Indian
sitar virtuoso Bharat Ratna Pandit Ravi Shankar dies at 92. “With an instrument perplexing to most
Westerners, Ravi Shankar helped connect the world through music. The sitar
virtuoso hobnobbed with the Beatles, became a hippie musical icon and
spearheaded the first rock benefit concert as he introduced traditional Indian
ragas to Western audiences over nearly a century.From George Harrison to John
Coltrane, from Yehudi Menuhin to David Crosby, his connections reflected
music's universality, though a gap persisted between Shankar and many Western
fans. Sometimes they mistook tuning for tunes, while he stood aghast at
displays like Jimi Hendrix's burning guitar.” With the death of Pandit Ravi
Shankar, passes an era of Hindustani classical music - an era which saw the
Indian musical artform going global in the true sense of the word. Ravi
Shankar, born as Robindro Shounkor Chowdhury to a Bengali Brahmin family in
Varanasi in 1920, was the last of the surviving ambassadors of that movement.

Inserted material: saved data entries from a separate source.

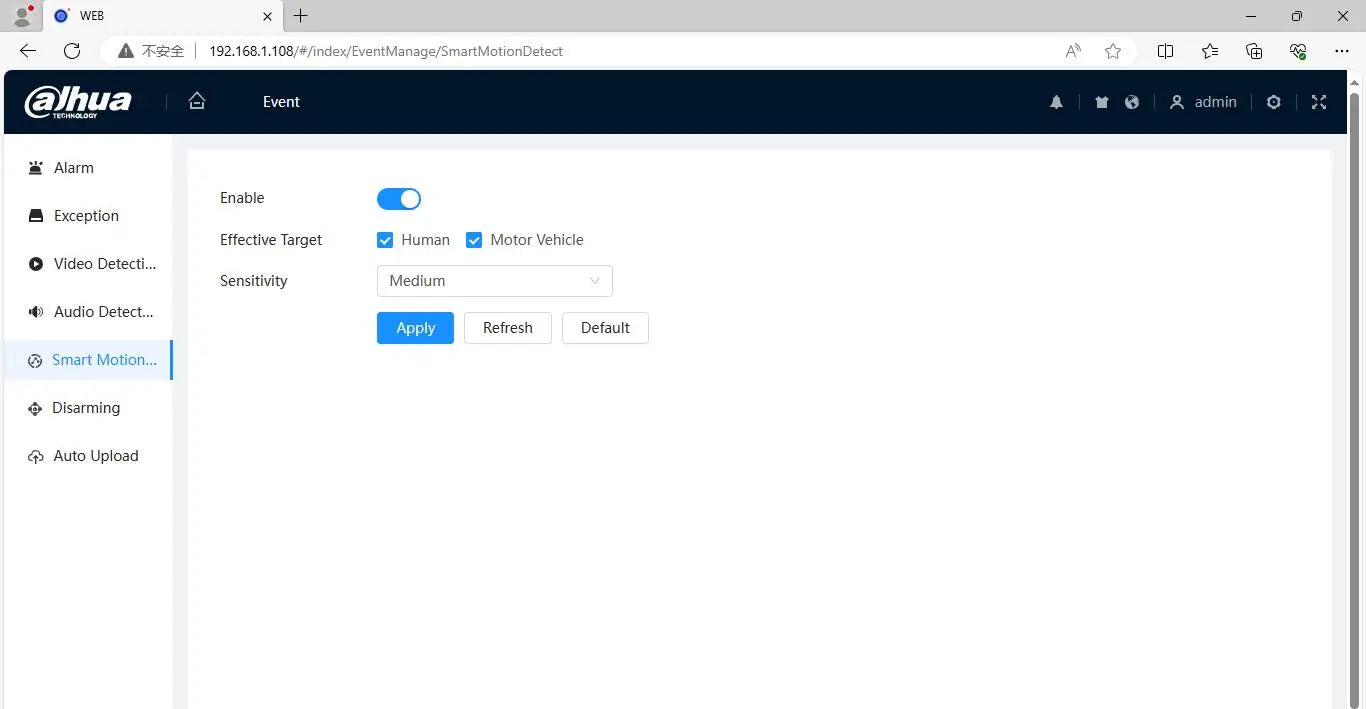Uncheck the Motor Vehicle checkbox
The height and width of the screenshot is (709, 1366).
(x=474, y=240)
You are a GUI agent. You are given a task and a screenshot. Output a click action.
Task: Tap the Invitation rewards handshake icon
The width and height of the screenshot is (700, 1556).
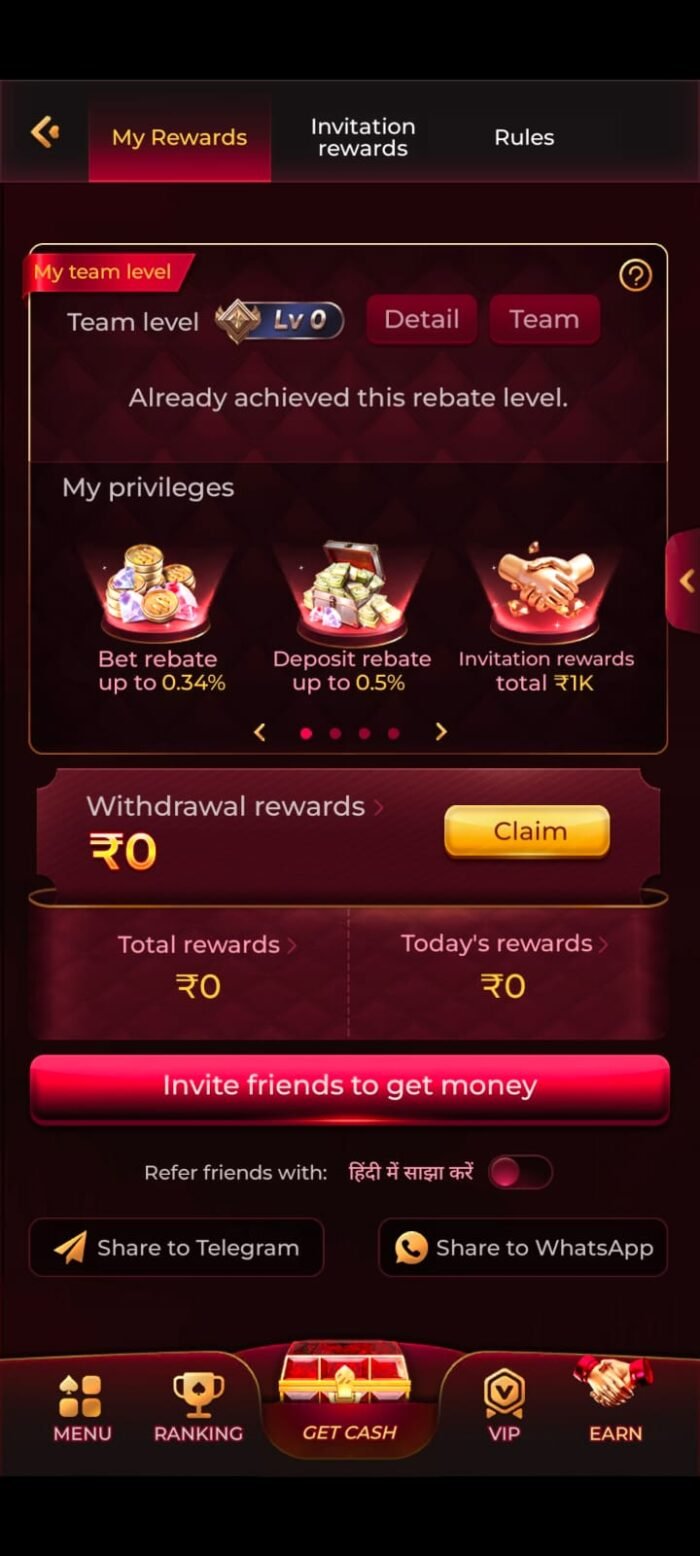click(x=545, y=590)
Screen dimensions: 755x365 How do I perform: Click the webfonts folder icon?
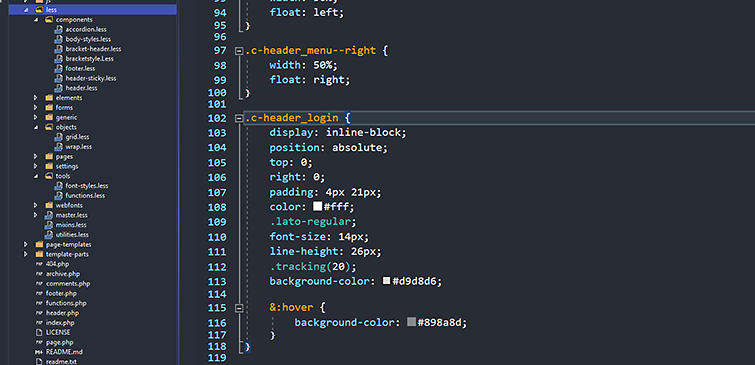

A
recepient of the Bharat Ratna, India’s highest civilian award, the Music
Council UNESCO award 1975, the Magsaysay Award from Manila. He won three Grammy
awards and is presently nominated for his last album, a record recorded at his
residence in the US. He was also nominated for an Oscar for his musical score
for the movie Gandhi. Shankar also wrote three books: two in English, My
Music, My Life and Raga Mala (the latter an autobiography), and Raag
Anurag in Bengali.
The legendary sitar artiste died today at a hospital in San Diego in the US.